Explore the material>
1) List every symptom of dry eyes named in the dry eye article below.
2) Carry on writing the dry eye article below from the point where it stops.

Selected excerpt>
※

Atrium Health Navicent Ophthalmology Macon

Dry Eye Symptoms, Causes, and Treatment

Doctor examines a young woman's eyes

Most of us have suffered from dry eyes at some time in our lives. With the demands, we put on our eyes with computers, tablets, and cell phones; it can be a common occurrence. The most common symptoms of dry eyes include:

  • Stinging, burning, gritty, or scratchy feeling
  • Sticky mucus in your eyes or lashes
  • Sensitivity to light
  • Difficulty driving at night
  • Blurred vision
  • Watery eyes

To understand the causes of dry eyes, it may help to know a little about the eye's natural lubrication: human tears. The purpose of tears is to keep the eye moist and wash away dust and debris.

Tears are made of three layers each of which has an important function. The outer layer, made of oil produced by the Meibomian glands in the eyelids, works to smooth the tear surface and reduce the evaporation of tears. The middle, watery layer cleanses the eye and washes away foreign particles. The inner layer is made of mucus and allows the watery layer to spread evenly over the surface of the eye to help the eye remain moist.

One reason for chronic dry eyes is aqueous tear-deficient dry eye due to a decrease in tear production. Common causes of this decrease are:

  • Aging
  • Medical conditions: diabetes, rheumatoid arthritis, lupus, scleroderma, Sjogren's syndrome, thyroid disorders and vitamin A deficiency
  • Medications such as antihistamines, decongestants, hormone replacement therapy, antidepressants, and drugs for high blood pressure, acne, birth control and Parkinson's disease
  • Laser eye surgery, although this is usually temporary
  • Damage to tear glands from inflammation or radiation

Another cause is evaporative dry eye caused by inflammation of the glands that produce the oil layer of tears. When this layer is missing, tears become unstable and evaporate too rapidly.

An ophthalmologist through an examination usually diagnoses dry eyes. Sometimes, however, further testing is necessary. A test called the Schirmer tear test entails placing filter-paper strips under the lower eyelids to measure the rate of tear production under a range of conditions.

Another way your ophthalmologist can diagnose dry eye is by putting special dye drops in the eye to study how long it takes the cornea to develop dry spots. The dye test is also be used to look for staining patterns that show any damage to the cornea's surface.

※

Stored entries
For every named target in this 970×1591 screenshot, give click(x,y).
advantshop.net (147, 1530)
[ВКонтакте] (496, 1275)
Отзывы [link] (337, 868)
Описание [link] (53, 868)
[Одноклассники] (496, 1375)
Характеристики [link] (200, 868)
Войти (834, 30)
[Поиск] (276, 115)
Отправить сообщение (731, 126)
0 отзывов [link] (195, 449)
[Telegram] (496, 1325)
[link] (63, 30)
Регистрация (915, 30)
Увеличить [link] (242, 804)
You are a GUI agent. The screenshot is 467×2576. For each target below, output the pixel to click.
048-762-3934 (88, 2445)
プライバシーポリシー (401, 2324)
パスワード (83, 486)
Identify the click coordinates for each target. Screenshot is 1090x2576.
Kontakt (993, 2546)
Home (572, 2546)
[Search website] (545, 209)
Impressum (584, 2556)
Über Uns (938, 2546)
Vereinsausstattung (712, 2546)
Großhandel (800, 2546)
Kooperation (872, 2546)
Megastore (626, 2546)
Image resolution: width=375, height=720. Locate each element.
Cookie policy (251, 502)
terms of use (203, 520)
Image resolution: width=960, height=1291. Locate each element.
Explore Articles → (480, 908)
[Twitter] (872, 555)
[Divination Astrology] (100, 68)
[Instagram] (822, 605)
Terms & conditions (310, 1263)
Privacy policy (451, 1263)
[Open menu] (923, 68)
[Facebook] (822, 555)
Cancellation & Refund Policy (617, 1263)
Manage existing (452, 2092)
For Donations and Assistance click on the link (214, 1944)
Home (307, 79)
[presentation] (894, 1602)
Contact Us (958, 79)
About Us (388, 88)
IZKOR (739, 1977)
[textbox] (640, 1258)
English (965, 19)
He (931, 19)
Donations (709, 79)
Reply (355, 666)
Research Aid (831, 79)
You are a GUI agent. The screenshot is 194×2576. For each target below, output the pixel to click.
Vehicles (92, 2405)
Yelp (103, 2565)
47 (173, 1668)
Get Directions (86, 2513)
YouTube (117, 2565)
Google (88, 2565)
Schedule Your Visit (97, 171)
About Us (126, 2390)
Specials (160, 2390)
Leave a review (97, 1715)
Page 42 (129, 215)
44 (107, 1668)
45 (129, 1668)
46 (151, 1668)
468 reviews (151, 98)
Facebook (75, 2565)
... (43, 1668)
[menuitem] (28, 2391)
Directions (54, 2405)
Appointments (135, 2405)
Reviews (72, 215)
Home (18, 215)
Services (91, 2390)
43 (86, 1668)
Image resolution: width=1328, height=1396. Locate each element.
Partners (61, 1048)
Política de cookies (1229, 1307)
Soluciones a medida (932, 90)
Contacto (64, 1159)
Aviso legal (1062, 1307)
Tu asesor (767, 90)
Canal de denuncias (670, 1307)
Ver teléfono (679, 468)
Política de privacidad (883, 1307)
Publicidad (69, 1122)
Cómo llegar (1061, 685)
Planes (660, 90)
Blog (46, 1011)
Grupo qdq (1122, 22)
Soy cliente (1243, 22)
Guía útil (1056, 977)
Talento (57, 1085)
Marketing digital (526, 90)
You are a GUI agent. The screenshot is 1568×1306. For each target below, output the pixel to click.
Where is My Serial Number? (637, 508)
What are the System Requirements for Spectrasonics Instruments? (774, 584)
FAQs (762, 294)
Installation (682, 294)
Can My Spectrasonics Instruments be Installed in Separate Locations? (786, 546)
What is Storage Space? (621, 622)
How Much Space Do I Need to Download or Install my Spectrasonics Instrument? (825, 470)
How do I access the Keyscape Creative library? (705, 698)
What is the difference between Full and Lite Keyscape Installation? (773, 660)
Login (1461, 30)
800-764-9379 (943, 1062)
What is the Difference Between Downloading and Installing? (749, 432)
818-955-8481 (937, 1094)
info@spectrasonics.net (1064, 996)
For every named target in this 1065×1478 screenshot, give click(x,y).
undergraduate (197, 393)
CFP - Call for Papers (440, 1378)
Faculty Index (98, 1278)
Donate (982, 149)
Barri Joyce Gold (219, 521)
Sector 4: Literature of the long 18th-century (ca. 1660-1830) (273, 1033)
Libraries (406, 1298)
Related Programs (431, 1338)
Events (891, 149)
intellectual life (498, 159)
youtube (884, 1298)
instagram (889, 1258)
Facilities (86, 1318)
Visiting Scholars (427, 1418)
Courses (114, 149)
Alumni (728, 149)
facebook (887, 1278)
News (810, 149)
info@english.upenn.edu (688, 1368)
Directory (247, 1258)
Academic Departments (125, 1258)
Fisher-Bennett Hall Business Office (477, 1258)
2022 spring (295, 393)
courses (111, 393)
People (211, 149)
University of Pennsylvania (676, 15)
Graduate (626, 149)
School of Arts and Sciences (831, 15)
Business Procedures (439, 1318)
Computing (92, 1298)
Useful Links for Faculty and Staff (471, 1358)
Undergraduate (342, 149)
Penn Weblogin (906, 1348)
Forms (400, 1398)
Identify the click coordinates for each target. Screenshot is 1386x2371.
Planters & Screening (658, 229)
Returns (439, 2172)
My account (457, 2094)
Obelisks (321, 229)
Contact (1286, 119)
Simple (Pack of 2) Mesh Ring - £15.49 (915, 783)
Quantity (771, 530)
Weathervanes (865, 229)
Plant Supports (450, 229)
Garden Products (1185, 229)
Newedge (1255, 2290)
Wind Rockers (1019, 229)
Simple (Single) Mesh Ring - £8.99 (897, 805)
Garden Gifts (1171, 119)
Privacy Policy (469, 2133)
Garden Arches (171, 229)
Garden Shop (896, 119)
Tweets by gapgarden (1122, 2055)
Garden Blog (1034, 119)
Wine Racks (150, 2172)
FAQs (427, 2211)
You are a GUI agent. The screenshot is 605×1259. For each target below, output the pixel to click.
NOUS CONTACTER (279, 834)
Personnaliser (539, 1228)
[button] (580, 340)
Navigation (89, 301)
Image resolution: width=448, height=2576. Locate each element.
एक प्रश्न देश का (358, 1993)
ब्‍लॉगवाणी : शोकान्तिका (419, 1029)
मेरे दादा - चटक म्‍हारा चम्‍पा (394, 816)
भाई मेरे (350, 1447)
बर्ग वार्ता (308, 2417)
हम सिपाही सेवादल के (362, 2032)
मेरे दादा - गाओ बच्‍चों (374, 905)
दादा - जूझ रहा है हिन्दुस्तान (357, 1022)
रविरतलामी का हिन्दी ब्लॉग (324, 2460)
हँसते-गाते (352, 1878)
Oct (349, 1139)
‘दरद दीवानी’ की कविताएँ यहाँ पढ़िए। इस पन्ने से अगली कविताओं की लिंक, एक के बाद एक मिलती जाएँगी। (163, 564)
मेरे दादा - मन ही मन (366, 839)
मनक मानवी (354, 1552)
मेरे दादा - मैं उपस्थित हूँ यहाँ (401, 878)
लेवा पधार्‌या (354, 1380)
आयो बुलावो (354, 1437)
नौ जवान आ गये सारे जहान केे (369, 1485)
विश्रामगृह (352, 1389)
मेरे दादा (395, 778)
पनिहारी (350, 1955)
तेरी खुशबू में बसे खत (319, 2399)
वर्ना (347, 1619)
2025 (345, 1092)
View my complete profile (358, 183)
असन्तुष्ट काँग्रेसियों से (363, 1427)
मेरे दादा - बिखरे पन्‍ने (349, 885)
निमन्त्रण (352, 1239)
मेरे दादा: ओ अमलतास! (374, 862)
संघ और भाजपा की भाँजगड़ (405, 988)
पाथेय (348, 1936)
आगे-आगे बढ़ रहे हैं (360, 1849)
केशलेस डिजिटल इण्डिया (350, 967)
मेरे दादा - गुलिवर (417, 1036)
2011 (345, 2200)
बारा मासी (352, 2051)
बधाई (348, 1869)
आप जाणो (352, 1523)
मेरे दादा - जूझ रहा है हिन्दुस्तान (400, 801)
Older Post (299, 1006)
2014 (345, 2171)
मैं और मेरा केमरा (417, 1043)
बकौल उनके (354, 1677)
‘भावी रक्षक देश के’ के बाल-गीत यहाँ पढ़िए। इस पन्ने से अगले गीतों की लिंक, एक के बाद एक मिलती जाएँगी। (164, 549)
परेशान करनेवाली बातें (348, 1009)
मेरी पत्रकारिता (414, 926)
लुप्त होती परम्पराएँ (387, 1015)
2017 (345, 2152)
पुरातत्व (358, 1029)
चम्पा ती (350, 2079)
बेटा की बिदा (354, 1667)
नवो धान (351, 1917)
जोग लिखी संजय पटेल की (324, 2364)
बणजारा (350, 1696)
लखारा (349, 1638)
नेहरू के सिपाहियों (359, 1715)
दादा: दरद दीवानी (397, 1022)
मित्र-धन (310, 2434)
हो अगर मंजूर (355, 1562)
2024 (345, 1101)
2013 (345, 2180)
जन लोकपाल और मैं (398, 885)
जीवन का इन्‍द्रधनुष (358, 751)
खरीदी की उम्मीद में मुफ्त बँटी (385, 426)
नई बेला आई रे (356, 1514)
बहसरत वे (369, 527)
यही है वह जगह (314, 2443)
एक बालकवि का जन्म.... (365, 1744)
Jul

※

Responses per task>
1)
- Stinging, burning, gritty, or scratchy feeling
- Sticky mucus in your eyes or lashes
- Sensitivity to light
- Difficulty driving at night
- Blurred vision
- Watery eyes

2)
Once diagnosed, the first step your doctor may advise for chronic dry eye treatment is over-the-counter artificial tears, gels, and ointments. These can help relieve symptoms and provide an important source of tears, especially in people with low tear production. Keeping the air in your home moist using a humidifier is also helpful. Wrap-around sunglasses to help decrease tear evaporation and warm, moist eye compresses to stimulate oil production are useful to those with too little oil in their tears. Your doctor could also recommend taking supplements of omega 3 fatty acids, which might also provide dry eye relief.

Should these efforts prove to offer little relief; your doctor can discuss some other dry eye treatment options such as prescription medication. Cyclosporine is a prescription drug available to treat dry eye. It reduces corneal damage, increases tear production, and helps with symptoms of dry eye. Cyclosporine could take three to six months to reach full effectiveness. Steroid eye drops can also be prescribed, but are usually not recommended for long-term treatment. Now there is another prescription medication on the market called Lifitegrast ( Xiidra). Xiidra is the first prescription eye drop approved by the FDA for both the signs and symptoms of dry eye disease.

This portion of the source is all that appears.